Screenshot grounding data:
********************

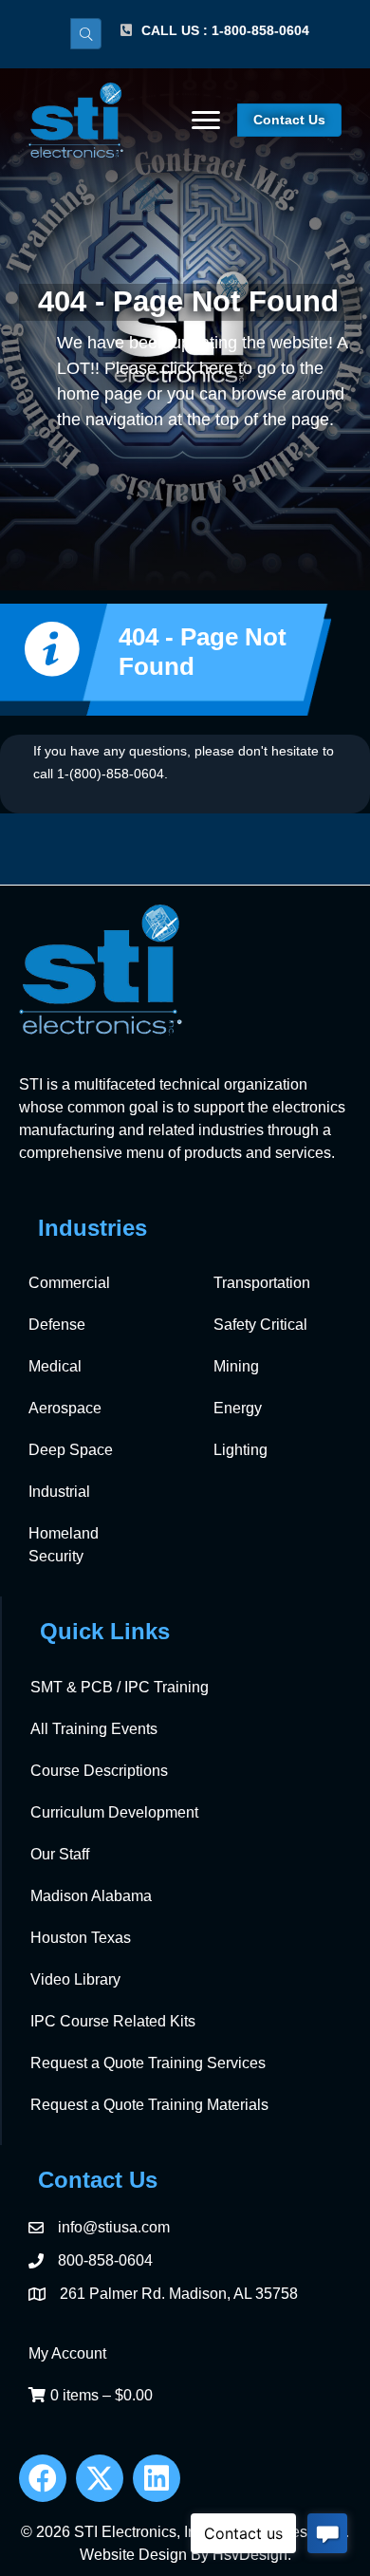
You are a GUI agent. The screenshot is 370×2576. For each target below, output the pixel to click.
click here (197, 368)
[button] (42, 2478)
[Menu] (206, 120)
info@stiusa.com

********************

**What you have to do:**
For each entry, repeat its text exactly and leave out any picture it holds.

**Answer box:**
You are a GUI agent. The screenshot is 370×2576. For each target below, output the pixel to click.
click here (197, 368)
[button] (42, 2478)
[Menu] (206, 120)
info@stiusa.com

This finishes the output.